Provided text:
+===+

However, this analysis raises several key questions. If the agreement represents merely declaratory intent and is strategically hollow, why did Pakistan and Saudi Arabia commit to a language of collective security whereby “an aggression against either country shall be considered an aggression against both?” Who are the aggressors, real and imagined, to which Pakistan and Saudi Arabia are responding? More importantly, do these external threats invite a strategic recalibration allowing for Pakistani military ingress into the Middle East in support of Saudi Arabia and for the latter’s military ingress into South Asia in support of Pakistan? While the motivations guiding Pakistan and Saudi Arabia are still elusive, disentangling them is necessary to begin answering these questions. This article argues that Pakistani and Saudi actions are actually rooted in a quest for status acquisition and material needs, not so much in the strategic collective security provisions of such an agreement.  

Assessing the Drivers for Pakistan

Given its domestic economic troubles, the surest motivation for Pakistan was arguably to leverage its military capabilities in exchange for tangible economic benefits and investments from Saudi Arabia. Islamabad has long relied on Riyadh for favorable oil credit rollovers as it contends with a brittle economy indebted to external creditors. This motivation was borne out by the fact that a week after the agreement was signed, Pakistan’s Special Investment Facilitation Council instructed ministries to draw up proposals on expected Saudi investments in oil, gas, and minerals. However, given the insurgencies in Balochistan and Khyber Pakhtunkhwa, not to mention the recent protests in Gilgit-Baltistan and Pakistan-administered Kashmir, Pakistan’s investment expectations from Saudi Arabia are unlikely to be realized in conditions of diminished domestic political and security stability.

+===+

Source material:
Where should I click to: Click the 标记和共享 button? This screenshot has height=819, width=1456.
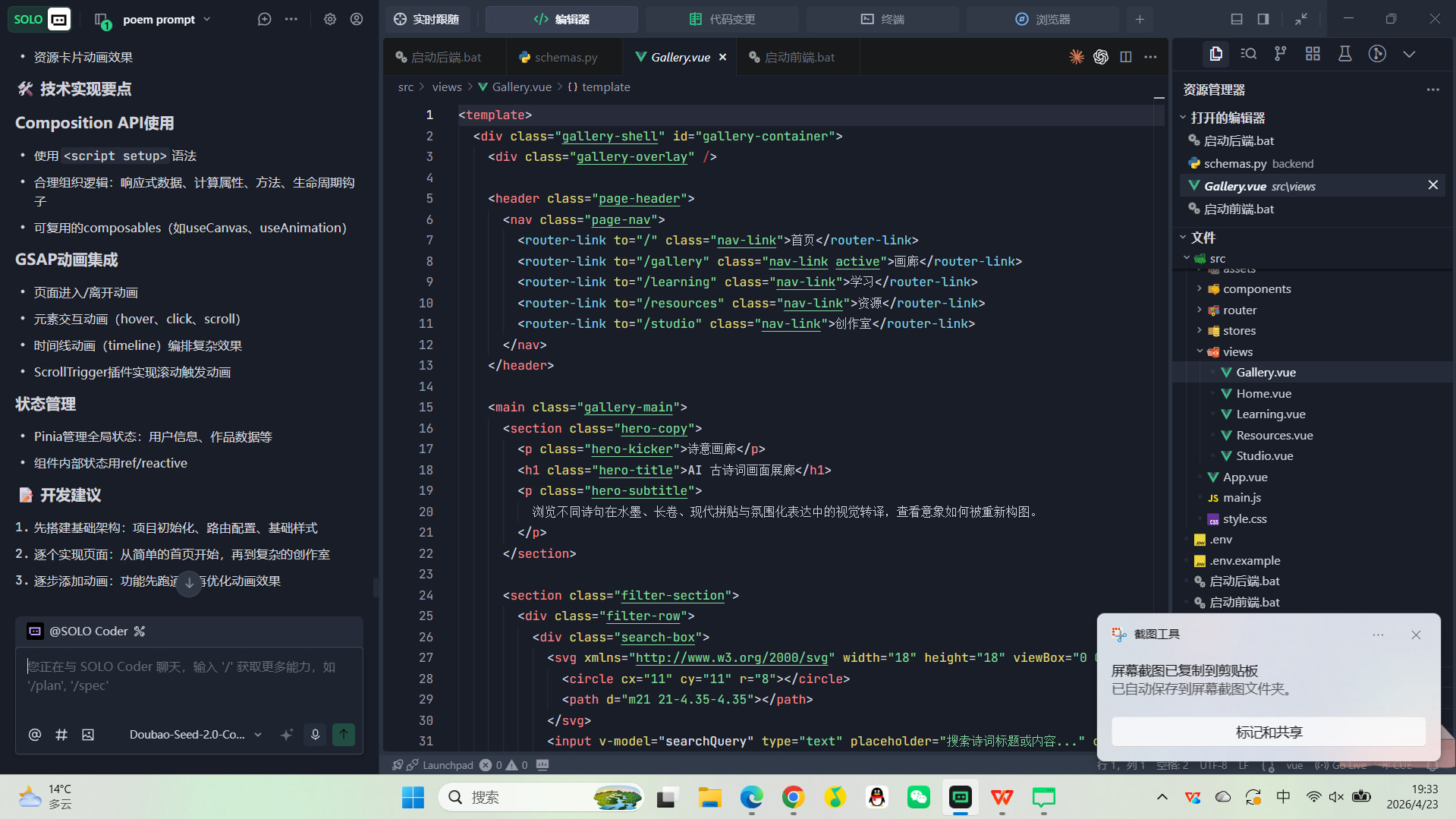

+===+

Written request: Print the passage from the Pakistan–Saudi text verbatim, beginning at the words that include "Given its domestic" and stopping after "and security stability.".

Written solution:
Given its domestic economic troubles, the surest motivation for Pakistan was arguably to leverage its military capabilities in exchange for tangible economic benefits and investments from Saudi Arabia. Islamabad has long relied on Riyadh for favorable oil credit rollovers as it contends with a brittle economy indebted to external creditors. This motivation was borne out by the fact that a week after the agreement was signed, Pakistan’s Special Investment Facilitation Council instructed ministries to draw up proposals on expected Saudi investments in oil, gas, and minerals. However, given the insurgencies in Balochistan and Khyber Pakhtunkhwa, not to mention the recent protests in Gilgit-Baltistan and Pakistan-administered Kashmir, Pakistan’s investment expectations from Saudi Arabia are unlikely to be realized in conditions of diminished domestic political and security stability.